[Items from a dataset]

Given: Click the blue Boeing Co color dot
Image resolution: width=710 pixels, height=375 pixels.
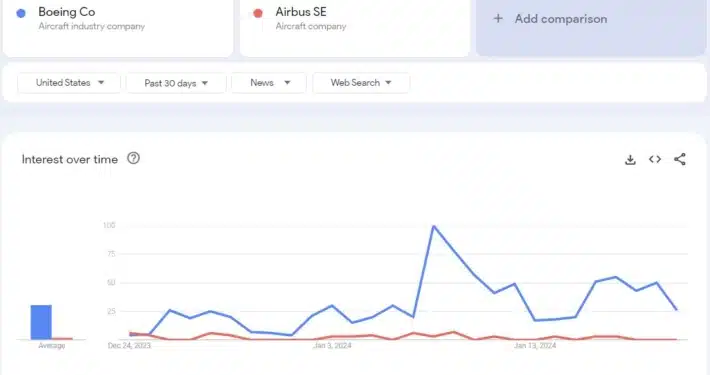Looking at the screenshot, I should pyautogui.click(x=21, y=14).
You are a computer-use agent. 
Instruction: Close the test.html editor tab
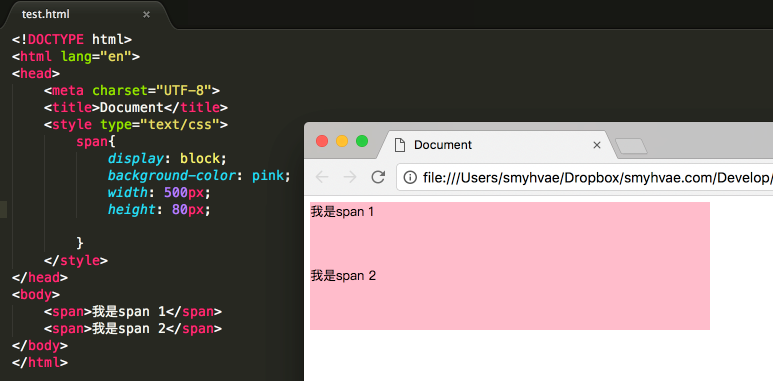pos(146,14)
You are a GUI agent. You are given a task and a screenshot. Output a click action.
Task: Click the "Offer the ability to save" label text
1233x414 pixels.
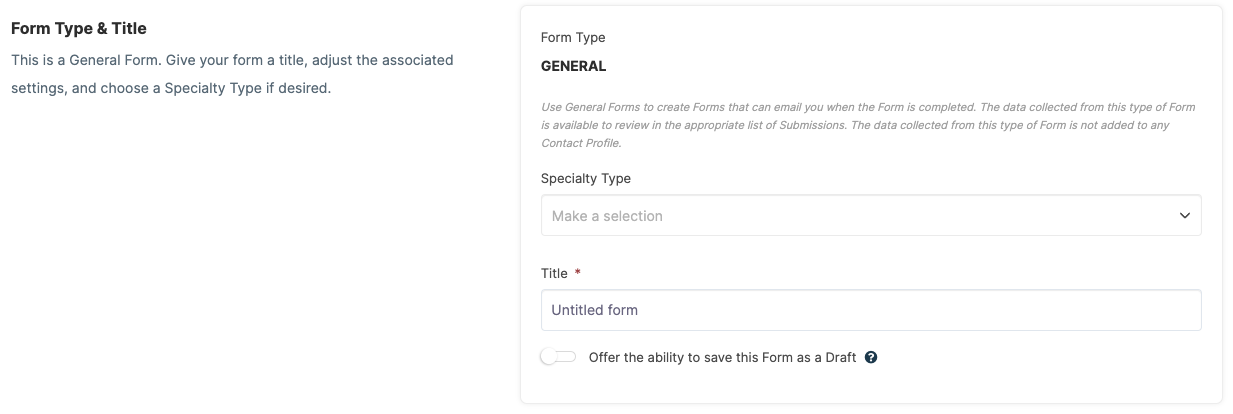(x=666, y=357)
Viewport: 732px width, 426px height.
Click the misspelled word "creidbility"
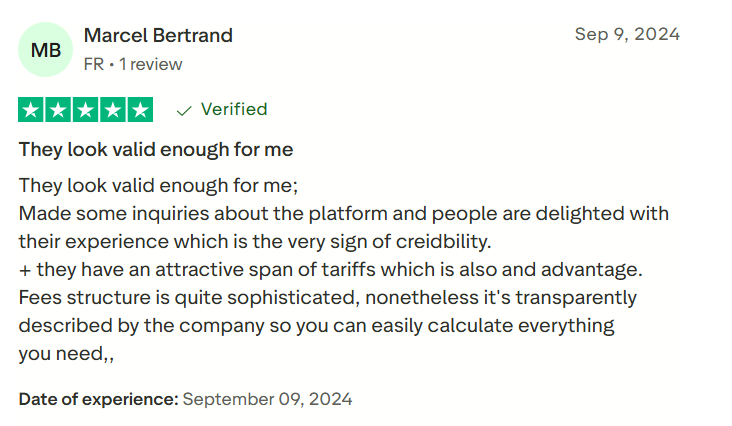click(446, 242)
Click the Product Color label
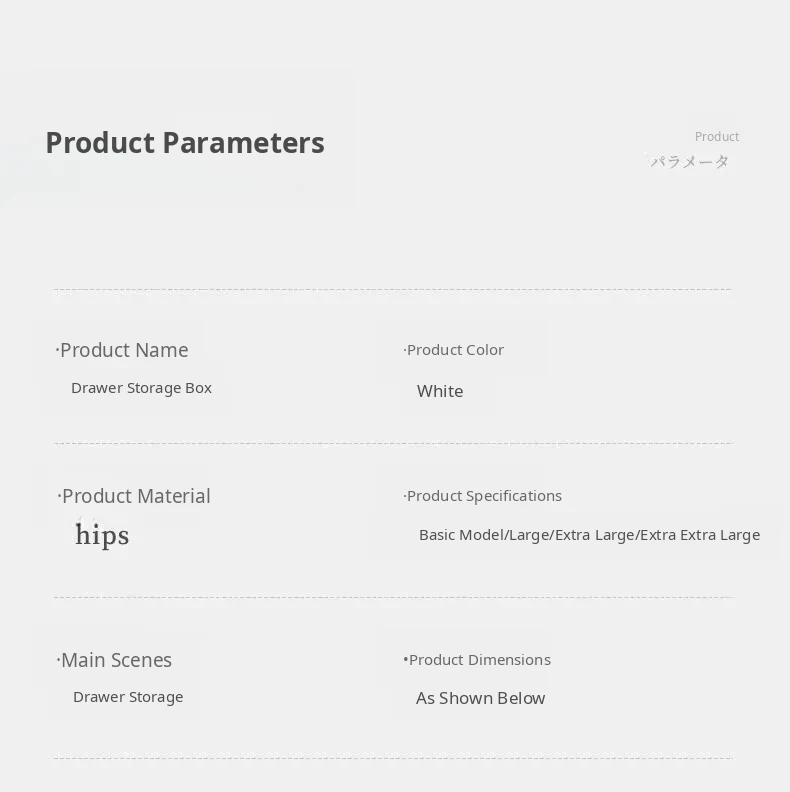790x792 pixels. 455,350
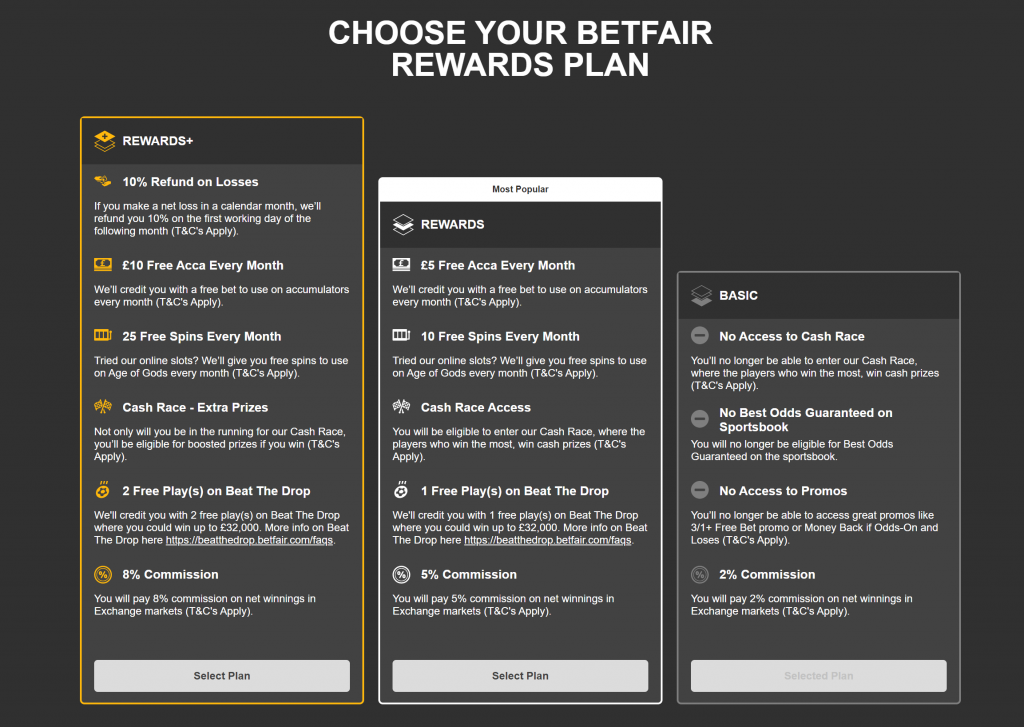Viewport: 1024px width, 727px height.
Task: Open the beatthedrop FAQs link in Rewards+ card
Action: pyautogui.click(x=249, y=540)
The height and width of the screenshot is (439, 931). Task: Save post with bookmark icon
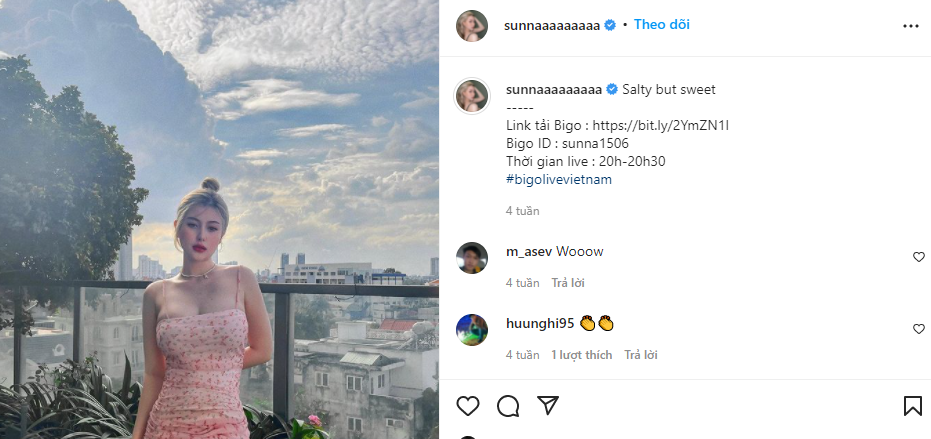[x=912, y=405]
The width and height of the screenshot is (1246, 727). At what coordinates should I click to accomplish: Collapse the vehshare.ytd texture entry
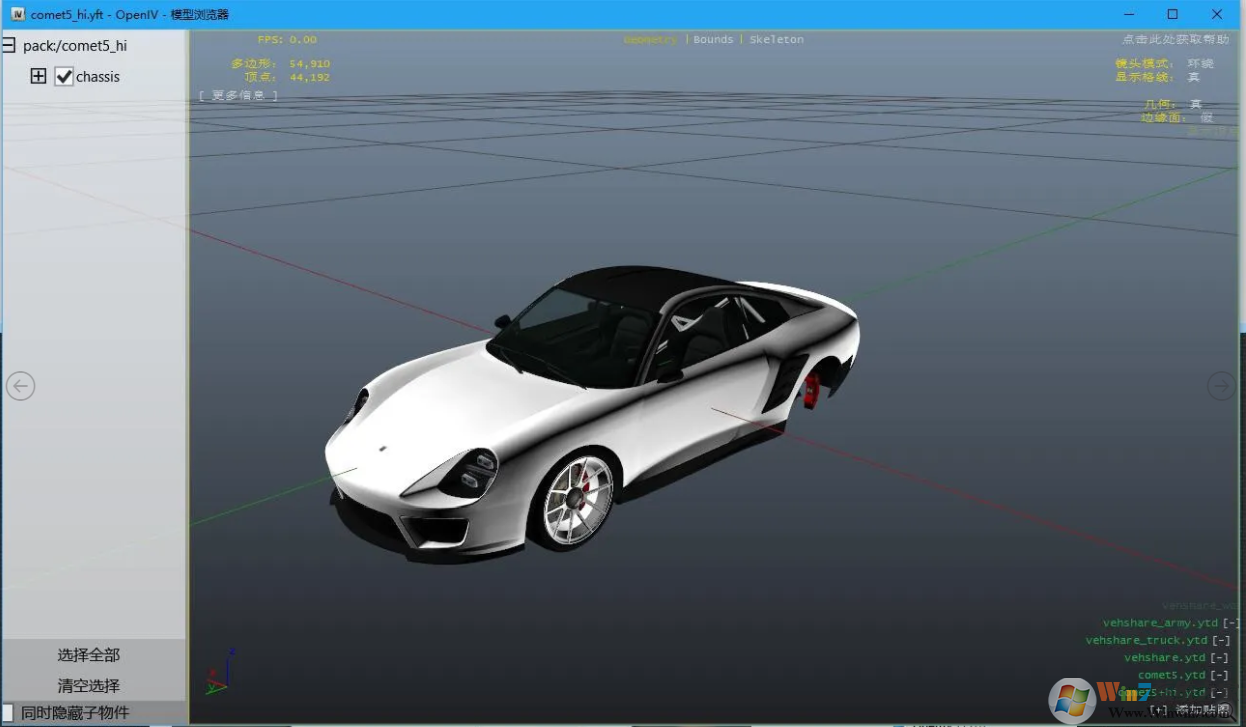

[What is required]
Determine how many lines of the records hold the word "agent", giving only that number.

[Response to this task]
2